I have a question in regard to how CloudFront will use an S3 object’s ETag to determine if it needs to send a refreshed object or not.
I know that the ETag will be part of the Request to the CloudFront distribution, in my case I’m seeing the "weak" (shortened) version:
if-none-match: W/"eabcdef4036c3b4f8fbf1e8aa81502542"
If this ETag being sent does not match the S3 Object’s current ETag value, then the CloudFront will send the latest version.
I’m seeing this work as expected, but only after the CloudFront’s cache policy has been reached. In my case it’s been set to 20 mins.

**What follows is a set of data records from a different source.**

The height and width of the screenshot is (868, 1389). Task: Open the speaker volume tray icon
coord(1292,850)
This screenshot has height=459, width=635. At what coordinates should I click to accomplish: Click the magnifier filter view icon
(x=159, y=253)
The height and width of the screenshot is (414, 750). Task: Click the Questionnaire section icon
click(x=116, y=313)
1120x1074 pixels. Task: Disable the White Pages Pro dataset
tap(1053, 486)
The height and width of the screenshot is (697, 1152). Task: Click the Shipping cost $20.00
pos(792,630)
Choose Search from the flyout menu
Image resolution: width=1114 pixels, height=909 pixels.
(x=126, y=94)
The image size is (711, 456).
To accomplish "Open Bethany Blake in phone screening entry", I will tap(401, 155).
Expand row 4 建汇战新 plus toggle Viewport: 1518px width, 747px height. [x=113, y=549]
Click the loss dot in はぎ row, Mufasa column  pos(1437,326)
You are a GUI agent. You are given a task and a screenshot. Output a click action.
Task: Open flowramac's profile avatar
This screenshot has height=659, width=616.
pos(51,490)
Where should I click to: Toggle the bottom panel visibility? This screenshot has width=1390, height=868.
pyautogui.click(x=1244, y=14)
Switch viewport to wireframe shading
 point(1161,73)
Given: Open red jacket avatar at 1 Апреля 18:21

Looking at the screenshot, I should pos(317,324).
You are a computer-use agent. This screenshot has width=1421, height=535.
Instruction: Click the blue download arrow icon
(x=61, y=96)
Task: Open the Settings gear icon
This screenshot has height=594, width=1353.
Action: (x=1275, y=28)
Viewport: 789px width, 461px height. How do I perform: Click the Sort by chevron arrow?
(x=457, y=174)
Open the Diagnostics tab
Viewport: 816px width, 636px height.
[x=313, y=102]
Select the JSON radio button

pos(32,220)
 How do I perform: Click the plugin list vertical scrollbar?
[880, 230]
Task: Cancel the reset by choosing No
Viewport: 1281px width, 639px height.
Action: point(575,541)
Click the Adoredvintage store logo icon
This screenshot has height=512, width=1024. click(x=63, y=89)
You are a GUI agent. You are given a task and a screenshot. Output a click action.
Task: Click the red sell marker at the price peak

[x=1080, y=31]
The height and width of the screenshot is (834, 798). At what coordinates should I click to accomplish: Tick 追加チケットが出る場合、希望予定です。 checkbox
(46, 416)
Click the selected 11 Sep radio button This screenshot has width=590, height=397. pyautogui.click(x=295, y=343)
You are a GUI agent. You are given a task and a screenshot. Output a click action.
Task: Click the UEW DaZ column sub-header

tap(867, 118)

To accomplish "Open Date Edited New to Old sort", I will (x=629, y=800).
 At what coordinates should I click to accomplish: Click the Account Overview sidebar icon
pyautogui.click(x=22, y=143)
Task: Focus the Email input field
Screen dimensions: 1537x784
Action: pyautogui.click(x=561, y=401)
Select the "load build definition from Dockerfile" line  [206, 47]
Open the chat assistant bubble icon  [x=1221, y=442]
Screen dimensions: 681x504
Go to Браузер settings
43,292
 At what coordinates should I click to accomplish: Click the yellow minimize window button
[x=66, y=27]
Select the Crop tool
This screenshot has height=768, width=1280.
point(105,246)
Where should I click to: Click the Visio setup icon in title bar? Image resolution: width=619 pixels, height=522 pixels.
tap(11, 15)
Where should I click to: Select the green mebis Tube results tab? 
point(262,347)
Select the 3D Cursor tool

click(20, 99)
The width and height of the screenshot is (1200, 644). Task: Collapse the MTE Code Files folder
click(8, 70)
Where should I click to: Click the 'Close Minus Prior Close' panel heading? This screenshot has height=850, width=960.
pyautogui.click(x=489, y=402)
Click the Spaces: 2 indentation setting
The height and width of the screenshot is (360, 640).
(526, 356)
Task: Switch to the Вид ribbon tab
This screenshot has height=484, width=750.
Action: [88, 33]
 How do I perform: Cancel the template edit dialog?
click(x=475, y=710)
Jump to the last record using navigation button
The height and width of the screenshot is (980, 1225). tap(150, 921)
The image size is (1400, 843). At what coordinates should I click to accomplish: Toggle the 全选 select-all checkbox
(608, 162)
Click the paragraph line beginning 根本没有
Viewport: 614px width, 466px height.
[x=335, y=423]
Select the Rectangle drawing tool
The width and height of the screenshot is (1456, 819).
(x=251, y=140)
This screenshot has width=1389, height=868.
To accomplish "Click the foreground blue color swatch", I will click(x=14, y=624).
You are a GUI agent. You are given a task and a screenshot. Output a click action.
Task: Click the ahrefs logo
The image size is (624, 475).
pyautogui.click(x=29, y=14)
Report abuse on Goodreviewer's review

CloudFront with a Cache Policy:
- Minimum TTL: 1
- Maximum TTL: 1200 <– (20 mins)
- Default TTL: 900
- Origin Request Policy is not set
S3 Bucket:
- Set to only allow access via its corresponding CloudFront
distribution above. - Bucket and objects not public
- The test object (index.html) in this case has only one header set:
Content-Type = text/html - While I am using the CloudFront’s Cache Policy, I’ve also tested
using the S3 Object header of Cache-Control = max-age=6000 - This had no affect on the refresh of the "index.html" object in
regard to the ETag check I’m asking about.
The Scenario:
Upon first "putObject" to that S3 bucket, the "index.html" file has an ETag of:
eabcdef4036c3b4f8fbf1e8aa81502542
When I hit the URL (GET) for that "index.html" file, the cache of 20 mins is effectively started.
Subsequent hits to the "index.html" URL (GET) has the Request with the value
if-none-match: W/"eabcdef4036c3b4f8fbf1e8aa81502542"
I also see "x-cache: Hit from cloudfront" in the Response coming back.
Before the 20 mins is up, I’ll make a change to the "index.html" file and re-upload via a "putObject" command in my code.
That will then change the ETag to:
exyzcde4099c3b4f8fuy1e8aa81501122
I would expect then that the next Request to CloudFront, before the 20-minute TTL and with the old "if-none-match" value, would then prompt the CloudFront to see the ETag is different and send the latest version.
But in all cases/tests it doesn’t. CloudFront will seem to ignore the ETag difference and continue to send the older "index.html" version.
It’s only after the 20 mins (cache TTL) is up that the CloudFront sends the latest version.
At that time the ETag in the Request changes/updates as well:
if-none-match: W/"exyzcde4099c3b4f8fuy1e8aa81501122"
Question (finally, huh?):
Is there a way to configure CloudFront to listen to the incoming ETag, and if needed, send the latest Object without having to wait for the Cache Policy TTL to expire?
UPDATE:
Kevin Henry’s response explains it well:
"CloudFront doesn’t know that you updated S3. You told it not to check with the origin until the TTL has expired. So it’s just serving the old file until the TTL has expired and it sees the new one that you uploaded to S3. (Note that this doesn’t have anything to do with ETags)."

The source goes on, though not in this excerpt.